In the play The Winter’s Tale, the character named Autolycus infuses the play with comedic energy. The play begins in the winter and expresses the turmoil that devastated the Sicilian kingdom; and is juxtaposed to the spring that overwhelms the remainder of the play is highlighted with the light hearted humour delivered by Autolycus. Although his role in the play is perceived as minor, the hilarity of each scene that his is featured adds to the play's entertainment.
In each scene that Autolycus is introduced, he enters singing. The songs that he sings often times reflect the setting and what will transpire in the scene. His singing is almost taunting and mocking of the other unsuspecting characters in the play, however it reveals to the audience his deceptive and comical ways. This musical attribute maintain the audiences interest and keeps them entertained.
In Act 4, Scene 3, Autolycus disguises himself as a servant to a kinsman who has just been beaten and robbed by a man on foot. The Shepherd’s son, Clown becomes a victim to his trickery as he offers help to the “ailing” Autolycus. The robber whom Autolycus accuses of the crime shares the exact features that he himself possesses. The audience is left to witness the oblivious Clown be robbed by the alleged plaintiff. The Clown who is unsuspected offers money to Autolycus who has already helped himself to the contents of his pocket. This vagabond succeeds in his endeavour due to the naive nature of the Clown.

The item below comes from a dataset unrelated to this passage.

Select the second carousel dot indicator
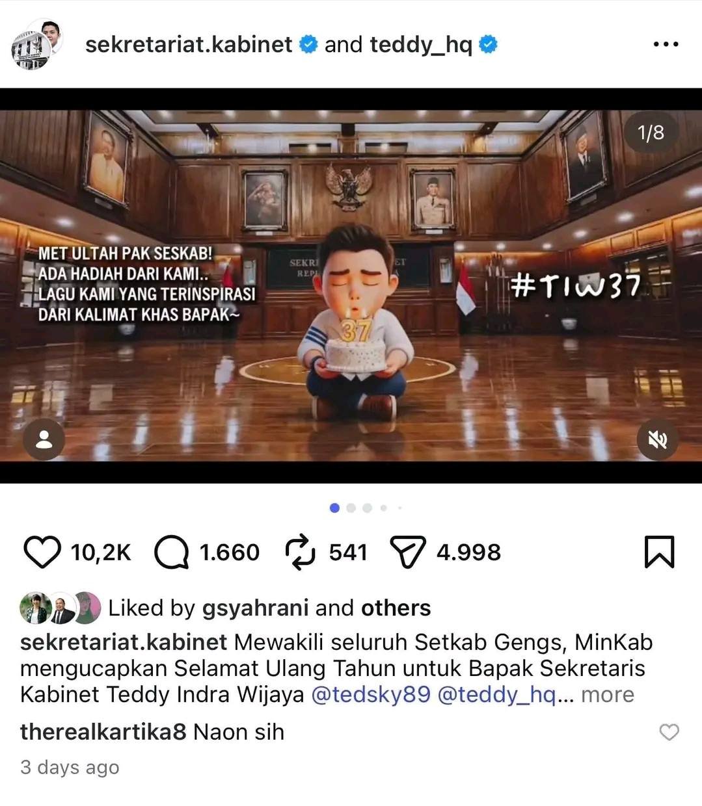The width and height of the screenshot is (702, 806). 351,508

Autolycus, although a vagabond, he is also an opportunist. He assists Florizel and Perdita to escape the wrath of Polixenes and having them flee to Sicilia to seek Leontes’ help. He also uses the opportunity to escape persecution for his own wrong actions. This aids in the revelation of Perdita’s identity and the concretes Autolycus’ new role as the Shepherd’s loyal servant. His treacherous ways prove to be somewhat beneficial in the end.
The role of Autolycus is ideal in lightening the initial winter struck mood of the play. His deceitful peddling ways aided in the entertainment and the comedic underlying that was much need in the play.